• [Consigne]:
Poursuivez l'article ci-dessous sur les réactions de la presse aux propos d'Emmanuel Macron visant les non-vaccinés, en reprenant juste après sa dernière phrase.

• [Extrait du document]:
========

(Paris) En déclarant vouloir « emmerder » les non-vaccinés, dans une entrevue mardi soir, Emmanuel Macron a renoué avec les « petites phrases » estime jeudi matin la presse dubitative, un « dérapage contrôlé » qui tient de la stratégie électorale, mais pourrait le placer sur un terrain miné.

Sourcils froncés, poings serrés, prêt au combat en une du Parisien, la figure présidentielle s’étale sur tous les titres jeudi matin. « Une entrée en campagne fracassante pour le presque candidat Macron », annonce le journal qui a recueilli mardi soir l’interview polémique.

« Les non-vaccinés, j’ai très envie de les emmerder. Et donc on va continuer de le faire, jusqu’au bout. C’est ça, la stratégie », avait clamé le chef de l’État dans cet entretien. « Quand ma liberté vient menacer celle des autres, je deviens un irresponsable. Un irresponsable n’est plus un citoyen », a-t-il ajouté.

« Malaise démocratique », titre l’éditorialiste Vincent Trémolet de Villers pour Le Figaro, regrettant la « provocation toute trumpienne » du président, « mise à l’index publique et humiliante d’une catégorie de Français qui n’enfreignent aucune loi ».

========

• [Données de l'exercice]:
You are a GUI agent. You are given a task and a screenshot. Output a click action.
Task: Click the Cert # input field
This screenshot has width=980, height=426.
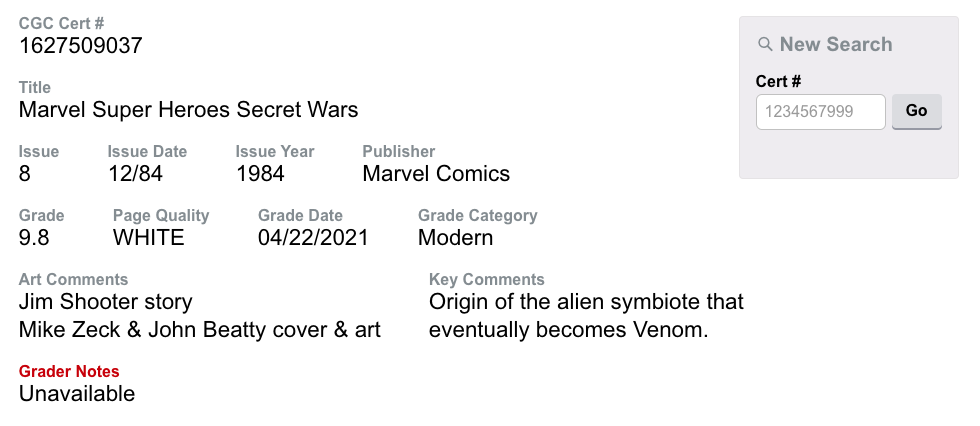(x=820, y=112)
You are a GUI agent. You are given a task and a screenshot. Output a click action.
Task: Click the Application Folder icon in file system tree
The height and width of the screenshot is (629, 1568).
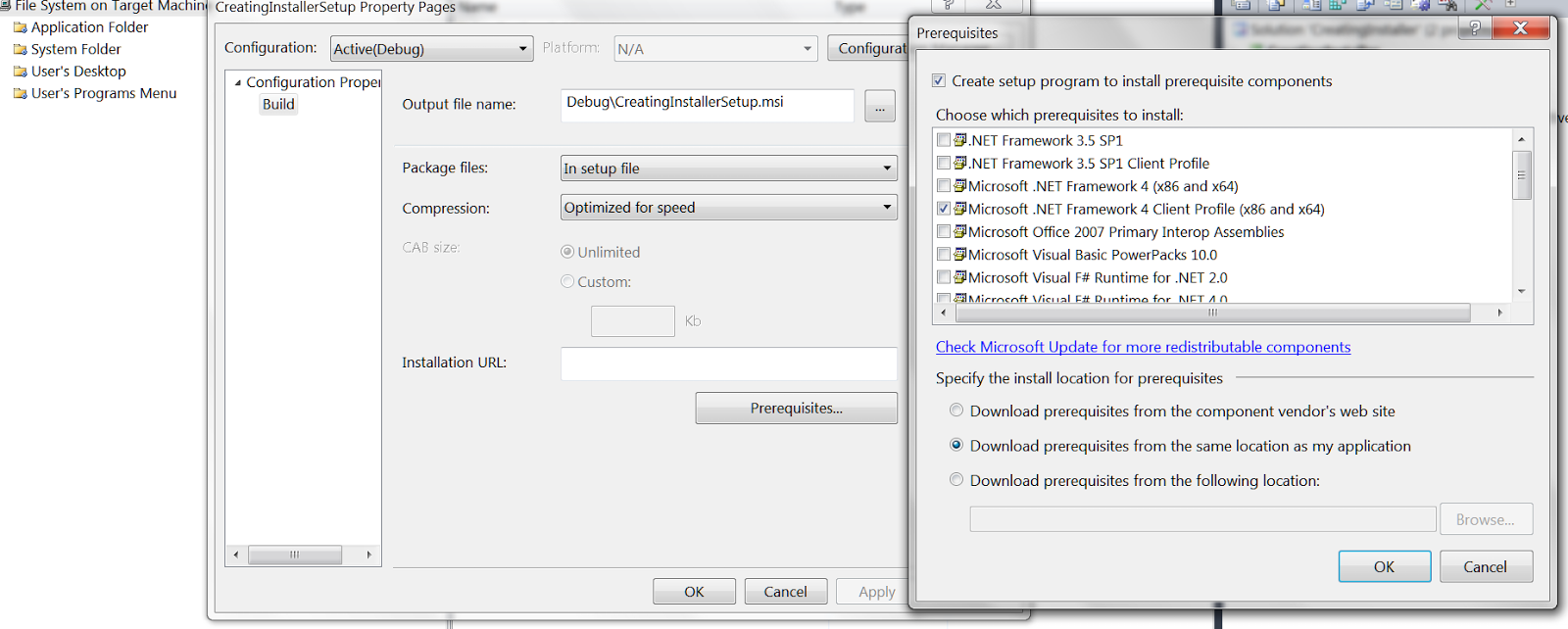pyautogui.click(x=20, y=27)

========

• [Réponse rédigée]:
« Emmanuel Macron n’exempte pas seulement son gouvernement de tous ses manques (absence d’une véritable politique de l’hôpital, bureaucratie sanitaire tatillonne, incapacité à imposer le vaccin aux personnes à risques), il installe, volontairement, dans l’espoir d’en tirer un profit politique, le malsain “eux et nous” que l’on reproche au populisme », juge l’éditorialiste.

« Populiste à tout vax » accuse en écho la une de Libération, sous une photo dynamique du président, qui semble prêt à la répartie sur fond bleu marine.

« En faisant mine de présenter sa stratégie sanitaire, il a révélé essentiellement sa stratégie électorale, qui sera de “foutre la merde partout”, comme le recommandait […] Steve Bannon », ex-proche de Donald Trump, assène Dov Alfon dans l’édito du quotidien de gauche, regrettant que le président ait adopté « le langage et la rhétorique » du candidat Zemmour.

« Vacciné et irresponsable »

« Une fois encore, la difficile gestion de la crise sanitaire se retrouve otage des calculs d’un président en précampagne », soupire Laurent Mouloud dans les colonnes de L’Humanité.

Le président « ferait mieux de s’atteler avec la même gourmandise à favoriser l’accès » aux vaccins, ajoute-t-il. « Quelque 4 milliards de non-vaccinés attendent toujours que les multinationales pharmaceutiques acceptent une levée des brevets. Levée des brevets qu’Emmanuel Macron ne s’est jamais “emmerdé” à demander ».

La presse régionale en est sûre, la sortie du président n’avait rien d’un dérapage. « Comment imaginer une bourde dans une interview relue par l’Élysée ? Impossible », note ainsi un article du journal Midi Libre, qui propose sous une photo d’Emmanuel Macron, index sur la bouche, des réactions de « soignants dubitatifs ».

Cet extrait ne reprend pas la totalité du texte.